Marsalek und Sarkozy pflegten immer wieder einen guten Kontakt in den vergangenen Jahren. Vor allem das gemeinsame Interesse an Libyen verbindete sie. Der Ex-Diktator des Wüstenstaats Muammar al-Gaddafi soll 50 Millionen Euro für Sarkozys Wahlkampf 2006/07 gespendet haben. Eine Causa, die immer noch die französische Staatsanwaltschaft beschäftigt.
Marsalek hatte ebenfalls Interesse an Libyen. Wie er an jenem Abend vor drei Jahren dem rennomierten Migrationsexperten Kilian Kleinschmidt erzählte. Er sollte im Auftrag von Marsalek ein Konzept zum Wiederaufbau des Landes entwickeln. Die menschliche Perspektive war dem zielstrebigen Manager dahinter aber freilich egal. Wie er später erklärte, besitze er drei Zementfrabriken dort und nur durch einen Wiederaufbau ließe sich dadurch Geld machen. "Für eine Machbarkeitsstudie bot Marsalek Kleinschmidt 200 000 Euro an. Zugleich spannte er die österreichische Regierung ein, lockte mit dem Versprechen, auf diese Weise das Flüchtlingsproblem für die EU zu mildern. Das Verteidigungsministerium prüfte das Angebot ernsthaft und sagte eine Beteiligung von 20 000 Euro zu", heißt es in dem "Focus"-Bericht.

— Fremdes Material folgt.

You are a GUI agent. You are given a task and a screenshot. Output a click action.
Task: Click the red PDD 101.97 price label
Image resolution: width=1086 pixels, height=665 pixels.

Der wahre Grund hinter seinem Plan war aber ein anderer, wie sich 10 Monate später herausstellen sollte. Im Februar 2018 kam es erneut zu einem Treffen zwischen Marsalek, Kleinschmidt und dem Austro-Offizier Gustenau. Dieses Mal besprachen die Männer alles in der privaten Residenz des Managers in München. Denn der geplante Wiederaufbau wurde gestrichen. Stattdessen wollte Marsalek 15.000 Söldner an die Südgrenze des Wüstenstaats schicken, um diese abzuriegeln. „Hier hätten beim Brigadier alle Alarmglocken schrillen müssen, dass etwas faul ist“, sagt ein hochrangiger Geheimdienstler gegenüber dem Magazin. Denn es gab bereits Hinweise darauf, dass sich in diesen Zementfabriken russische Söldner breit machten "und außerdem war allen klar, dass die Russen dort mitmischen wollen.“
Dass Marsalek enge Verbindungen nach Russland pflegt, zeigen nicht nur seine dokumentierten Reisen in das Land, sondern auch seine Tätigkeit als Ehrensenator der "Österreichisch-Russischen Freundschaftsgesellschaft" (ORFG). Auffällig: in dem Präsidium eben jener Gesellschaft, die sich "für die Vernetzung Österreichs und Russlands auf allen Ebenen" zuständig sieht, sitzt auch Brigadier Gustenau.
Für alle genannten Personen gilt selbstverständlich die Unschuldsvermutung.